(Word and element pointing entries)
☆ ☆ ☆ ☆
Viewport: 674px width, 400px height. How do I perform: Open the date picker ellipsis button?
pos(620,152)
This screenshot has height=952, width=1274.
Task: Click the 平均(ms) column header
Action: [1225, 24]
☆ ☆ ☆ ☆
> **What to produce**
Can you copy out every row above, word for word?

> **Solution to the exercise**
Viewport: 674px width, 400px height. How do I perform: Open the date picker ellipsis button?
pos(620,152)
This screenshot has height=952, width=1274.
Task: Click the 平均(ms) column header
Action: [1225, 24]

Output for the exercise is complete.